「大きなイベント」や「国のトップ交代」でうやむやに?

 では、過去はどのようにして関係悪化がおさまったのでしょうか。

 2005年の「小泉政権」対「胡錦濤体制」のときは、日本の国連常任理事国へ入ろうとする動きや、小泉総理の靖国参拝に中国が反発していました。安田氏によると、このときは、北京オリンピックや上海万博といった国際イベントを数年後に控えていて、国際協調も意識してうやむやになっていったということです。

 また、尖閣問題のときは、2012年の最後に中国の国家主席が交代したことにより、改善していったということです。

 2017年の韓国と中国の関係悪化のときは、韓国側の大統領が交代したことになり、同じくうやむやになっていったといいます。

 こうした例を踏まえて、緊張関係の改善の要因となりうるのは…

 (1)国際的なイベント開催
 (2)トップの交代
 (3)中国側の“やりすぎ”

 (1)は、今後の予定や現在の情勢を考えると期待できなさそう。(3)は避けたいケースですが、中国側のある意味“やりすぎた”結果により関係が改善していった過去があります。それが2023年の「処理水」海洋放出。

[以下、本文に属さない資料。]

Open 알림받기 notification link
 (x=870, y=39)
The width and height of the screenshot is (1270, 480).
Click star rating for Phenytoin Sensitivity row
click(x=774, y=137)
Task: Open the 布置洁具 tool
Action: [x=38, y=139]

 岸田政権時の福島第一原発の処理水放出を受け、中国で反発が起き、日本産水産物の輸入停止措置がとられました。

 そうした中、2024年9月18日に、中国の深圳市で日本人学校の男子児童が男(当時44)に刺されて死亡する事件が発生。その後、20日に中国政府は日本産水産物を徐々に輸入再開することを発表しました。

 今回は、どこに関係改善の糸口があるのか…。日本と中国、双方の動きを注意深く見ていく必要がありそうです。